START Provided information
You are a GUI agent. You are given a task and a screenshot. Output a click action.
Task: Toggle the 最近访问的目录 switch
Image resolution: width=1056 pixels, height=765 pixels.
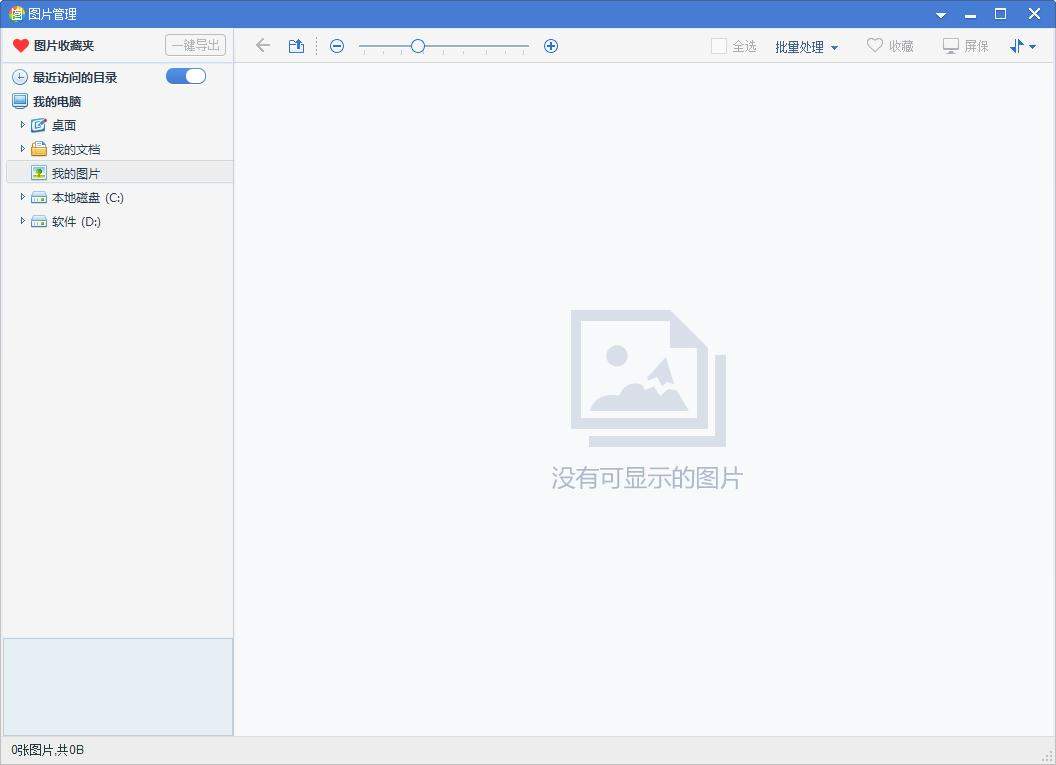(x=185, y=76)
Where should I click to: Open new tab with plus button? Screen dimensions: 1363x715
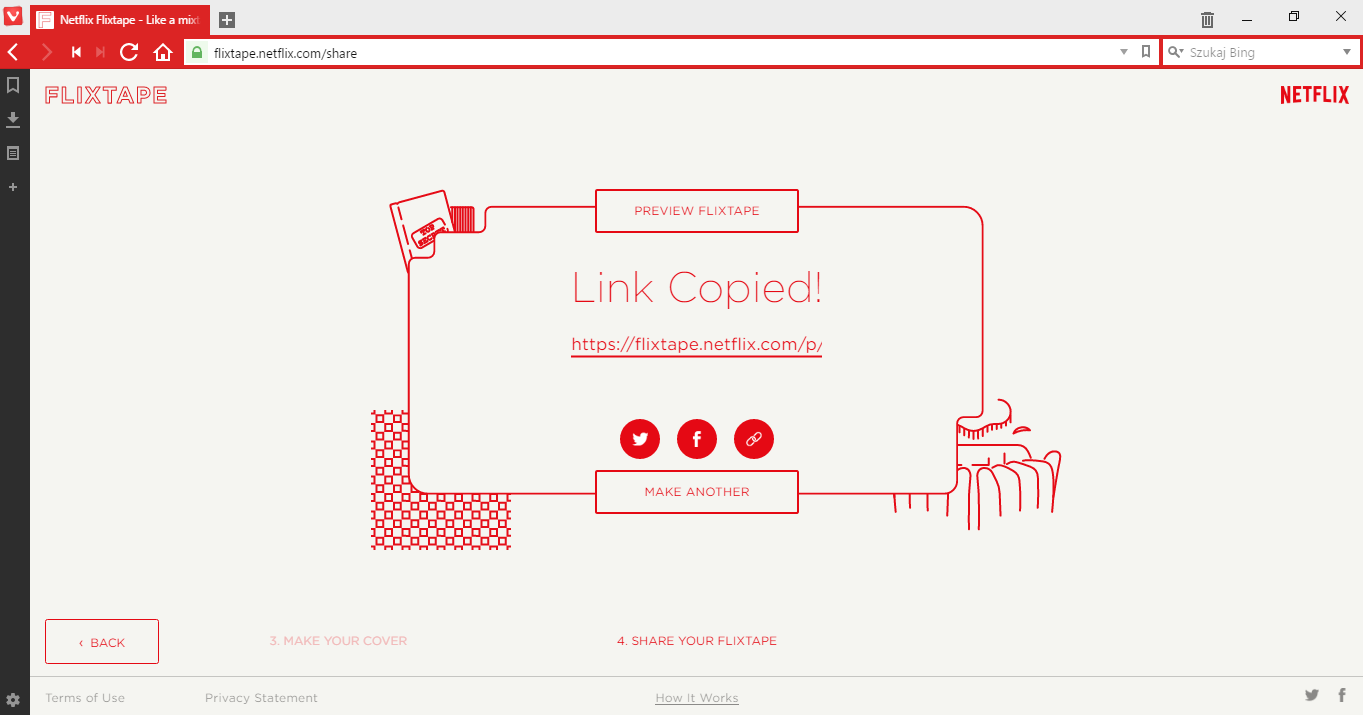227,20
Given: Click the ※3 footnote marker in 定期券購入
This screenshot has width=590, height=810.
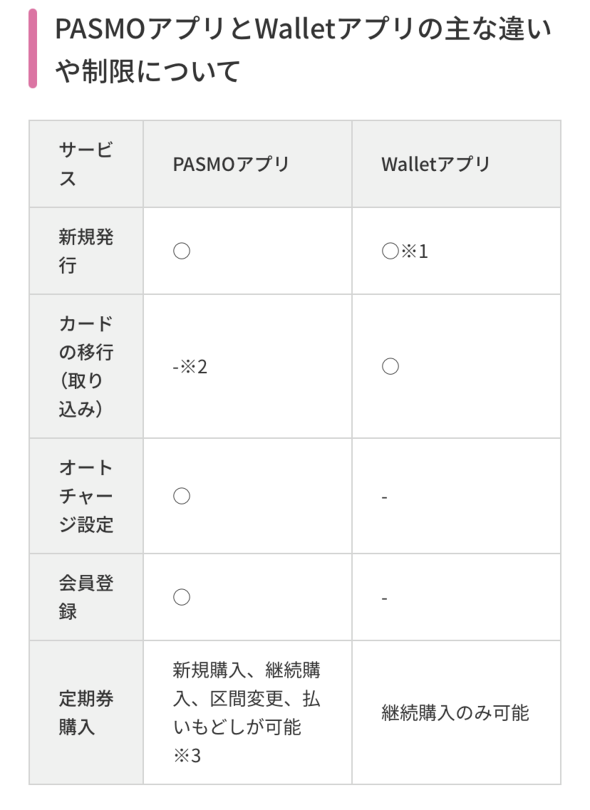Looking at the screenshot, I should tap(187, 756).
END Provided information
== Task directions ==
Leave out the pictures and repeat exactly the lines from the first line of the data through the line containing "Given: Click the ※3 footnote marker in 定期券購入". Add nothing else.

== Your response ==
You are a GUI agent. You are given a task and a screenshot. Output a click action.
Task: Toggle the 最近访问的目录 switch
Image resolution: width=1056 pixels, height=765 pixels.
(x=185, y=76)
Where should I click to: Open new tab with plus button? Screen dimensions: 1363x715
227,20
Given: Click the ※3 footnote marker in 定期券購入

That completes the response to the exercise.